Selected excerpt Block Start
But what exactly are Retention tables?
Retention tables show a group of people that visited your site or used your app for the first time during a certain time frame. They also display the progressive ‘drop-off’ or decline in activity over time for that particular group (a cohort).
This is what a Retention table looks like.
So why should you use Retention tables?
People who come to your site during a specific time often behave in a similar way. Retention tables help you to look past growth and focus on engagement. If you look at absolute numbers, it’s easy to get a false sense of success. Oftentimes a lot of users might try a function during the first couple of days only to never come back to it.
New users are usually more engaged so when their numbers grow, the averages might be going up even if your retention stays the same. This makes it easy to overlook areas where your efforts could be improved.
And identifying these problems is one of the things Retention tables excel at.
Retention tables are useful for:
- UX designers & Product managers – Retention tables give you detailed information about the adoption and retention of any function.
- Marketers can use Retention tables to analyze the quality of users brought by a marketing campaign and compare it to other sources of traffic.
Imagine you have a project management app:
You could look at how often a cohort from the newest marketing campaign logs in as well as how fast it adopts certain features.
Do they log in more often? And do more of them keep using that new to-do list feature you just introduced? If their statistics tank, maybe it isn’t the best target group.
How to use Retention tables in Smartlook
Retention tables in Smartlook are tied to events.
You can find them under the events tab and if you want to tweak what the retention table displays, you can change the settings of the event graph.
There are 2 settings that affect retention tables.
(1) You can choose a date range for the cohort data. A month is a great starting point.
It’s important to note that longer data history in Smartlook makes your cohort analysis more reliable. That’s because data history determines for how long Smartlook can identify the same user as returning.
By default, it’s for 30 days. So anyone who comes back on day 31 will be seen as a new visitor and it will skew your data. That’s why we recommend getting 90 days or a year of data history.
(2) You can choose the precision with which you want to analyze your data. You can switch between days, weeks or months. And different views will be useful in different situations.
We often like to start with data segmented by weeks. This shows significant trends in the way your website or app is used.
When you’re happy with the settings, scroll below the event graph and statistics and click on the Load Retention table button.
When you click on it, you’ll see a Retention table similar to this one.
How to understand the data
Cohort size (left column)
Cohort size is the number of unique users that triggered an event.
Let’s say you look at a table where cohorts are defined by the week Smartlook has seen them for the first time. You look at a Retention table for the past month displayed for an event tied to visiting a billing page in your app.
So one cohort would be people who started using your app during the first week in February. And their size would be the sum of all people who visited the billing page at any point during the month but started using your app in the first week.
Cell colors
Colors are an important part of any retention table. Events that are triggered more often have darker cells. This lets you see trends in the way events are triggered.
What are the headings of the row labeled week 0,1,2…
The row number 0 might be a little confusing. It’s the first week for a table where each cohort represents a different week.
It’s the first week in a table where cohorts are defined by the week Smartlook has seen them for the first time. And it’s the first month for a retention table where cohorts are defined by months.
So the second day, week or month will be a column with number 1. Some people might already know this from Google Analytics Cohorts and we decided to use the same system to make the switch to Smartlook easy.
Set up Your First Cohort Now
Conclusion
Retention tables are an extremely powerful feature that takes almost no time to use. The data is easily understood thanks to its visual nature and it’s another tool that helps your business thrive. You should definitely try it.
Selected excerpt Block End
Exercise requirements - Reproduce the passage of the text on Retention tables from "How to use Retention" up to and including "of data history.", substituting "60 days" for "30 days". The listing has no connection to the text on Retention tables.
Exercise data Block Start
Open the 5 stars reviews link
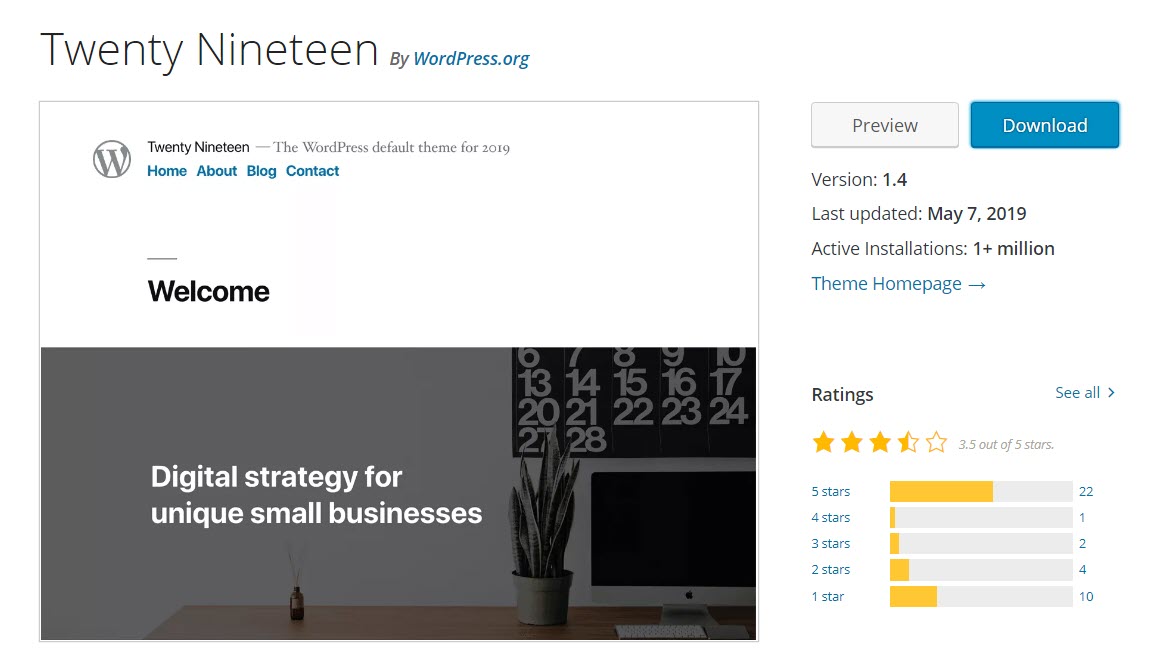This screenshot has width=1149, height=668. point(831,491)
Exercise data Block End
Solution for this exercise -
How to use Retention tables in Smartlook
Retention tables in Smartlook are tied to events.
You can find them under the events tab and if you want to tweak what the retention table displays, you can change the settings of the event graph.
There are 2 settings that affect retention tables.
(1) You can choose a date range for the cohort data. A month is a great starting point.
It’s important to note that longer data history in Smartlook makes your cohort analysis more reliable. That’s because data history determines for how long Smartlook can identify the same user as returning.
By default, it’s for 60 days. So anyone who comes back on day 31 will be seen as a new visitor and it will skew your data. That’s why we recommend getting 90 days or a year of data history.